Text excerpt |
Metamath Proof Explorer

Theorem rhmeql

Description: The equalizer of two ring homomorphisms is a subring. (Contributed by Stefan O'Rear, 7-Mar-2015) (Revised by Mario Carneiro, 6-May-2015)

		Ref	Expression
	Assertion	rhmeql	⊢ ( ( 𝐹 ∈ ( 𝑆 RingHom 𝑇 ) ∧ 𝐺 ∈ ( 𝑆 RingHom 𝑇 ) ) → dom ( 𝐹 ∩ 𝐺 ) ∈ ( SubRing ‘ 𝑆 ) )

Proof

Step	Hyp	Ref	Expression
1		rhmghm	⊢ ( 𝐹 ∈ ( 𝑆 RingHom 𝑇 ) → 𝐹 ∈ ( 𝑆 GrpHom 𝑇 ) )
2		rhmghm	⊢ ( 𝐺 ∈ ( 𝑆 RingHom 𝑇 ) → 𝐺 ∈ ( 𝑆 GrpHom 𝑇 ) )
3		ghmeql	⊢ ( ( 𝐹 ∈ ( 𝑆 GrpHom 𝑇 ) ∧ 𝐺 ∈ ( 𝑆 GrpHom 𝑇 ) ) → dom ( 𝐹 ∩ 𝐺 ) ∈ ( SubGrp ‘ 𝑆 ) )
4	1 2 3	syl2an	⊢ ( ( 𝐹 ∈ ( 𝑆 RingHom 𝑇 ) ∧ 𝐺 ∈ ( 𝑆 RingHom 𝑇 ) ) → dom ( 𝐹 ∩ 𝐺 ) ∈ ( SubGrp ‘ 𝑆 ) )

Raw records
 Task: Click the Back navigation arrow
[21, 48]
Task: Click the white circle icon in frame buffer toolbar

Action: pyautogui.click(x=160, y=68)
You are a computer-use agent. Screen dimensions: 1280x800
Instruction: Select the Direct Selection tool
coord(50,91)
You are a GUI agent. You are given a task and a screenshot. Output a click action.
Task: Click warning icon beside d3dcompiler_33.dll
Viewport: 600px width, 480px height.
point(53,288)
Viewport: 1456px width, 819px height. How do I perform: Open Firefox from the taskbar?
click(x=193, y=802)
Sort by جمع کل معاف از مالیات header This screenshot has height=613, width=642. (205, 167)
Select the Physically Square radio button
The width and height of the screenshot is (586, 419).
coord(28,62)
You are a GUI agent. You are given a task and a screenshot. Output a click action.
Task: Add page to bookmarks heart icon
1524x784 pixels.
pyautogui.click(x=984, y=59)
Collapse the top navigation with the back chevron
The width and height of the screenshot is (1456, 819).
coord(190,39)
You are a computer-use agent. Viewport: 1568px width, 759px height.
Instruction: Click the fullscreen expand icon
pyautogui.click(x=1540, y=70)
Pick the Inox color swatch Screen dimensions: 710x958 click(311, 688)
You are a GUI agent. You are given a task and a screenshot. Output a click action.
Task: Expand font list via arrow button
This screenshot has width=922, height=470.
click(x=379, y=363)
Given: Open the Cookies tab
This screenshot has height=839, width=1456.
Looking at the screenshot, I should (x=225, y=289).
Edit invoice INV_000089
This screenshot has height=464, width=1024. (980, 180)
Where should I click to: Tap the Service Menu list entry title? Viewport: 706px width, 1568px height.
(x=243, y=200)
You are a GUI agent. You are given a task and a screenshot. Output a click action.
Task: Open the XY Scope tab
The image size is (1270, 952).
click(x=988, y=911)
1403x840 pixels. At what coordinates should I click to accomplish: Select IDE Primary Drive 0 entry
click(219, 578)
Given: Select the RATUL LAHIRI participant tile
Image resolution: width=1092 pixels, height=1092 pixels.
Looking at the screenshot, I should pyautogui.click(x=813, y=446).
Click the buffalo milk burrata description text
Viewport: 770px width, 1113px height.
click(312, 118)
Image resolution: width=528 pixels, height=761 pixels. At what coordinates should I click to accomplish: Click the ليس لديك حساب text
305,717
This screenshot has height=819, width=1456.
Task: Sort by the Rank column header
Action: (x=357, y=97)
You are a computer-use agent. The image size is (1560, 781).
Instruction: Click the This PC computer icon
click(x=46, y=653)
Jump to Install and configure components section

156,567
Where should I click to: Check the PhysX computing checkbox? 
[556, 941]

Tasks |
[1] In the Metamath proof page, explain in one to three sentences how step 4 of the proof is obtained.
[2] From the records, repeat the lines from the line with "Pick the Inox" to the line with "click(x=379, y=363)", including both of those lines.

Solution list |
[1] Step 4 is derived with syl2an from steps 1, 2 and 3. Steps 1 and 2 use rhmghm to show that F and G, being ring homomorphisms from S to T, are also group homomorphisms. Step 3 (ghmeql) says the domain of F ∩ G is then a subgroup of S, so together they give that dom(F ∩ G) is a subgroup of S whenever F and G are ring homomorphisms.

[2]
Pick the Inox color swatch Screen dimensions: 710x958 click(311, 688)
You are a GUI agent. You are given a task and a screenshot. Output a click action.
Task: Expand font list via arrow button
This screenshot has width=922, height=470.
click(x=379, y=363)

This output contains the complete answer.